### Exercise goal:
Search the entries for the line containing "This screenshot has height=209, width=398.". Repeat it, then every line after it, exactly through the final line.

### Pixel coordinate grounding data:
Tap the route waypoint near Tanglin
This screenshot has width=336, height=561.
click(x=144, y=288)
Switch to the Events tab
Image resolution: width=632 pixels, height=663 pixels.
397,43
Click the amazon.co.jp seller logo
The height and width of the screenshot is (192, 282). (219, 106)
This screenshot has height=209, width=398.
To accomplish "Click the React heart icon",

### Exercise answer:
This screenshot has height=209, width=398.
To accomplish "Click the React heart icon",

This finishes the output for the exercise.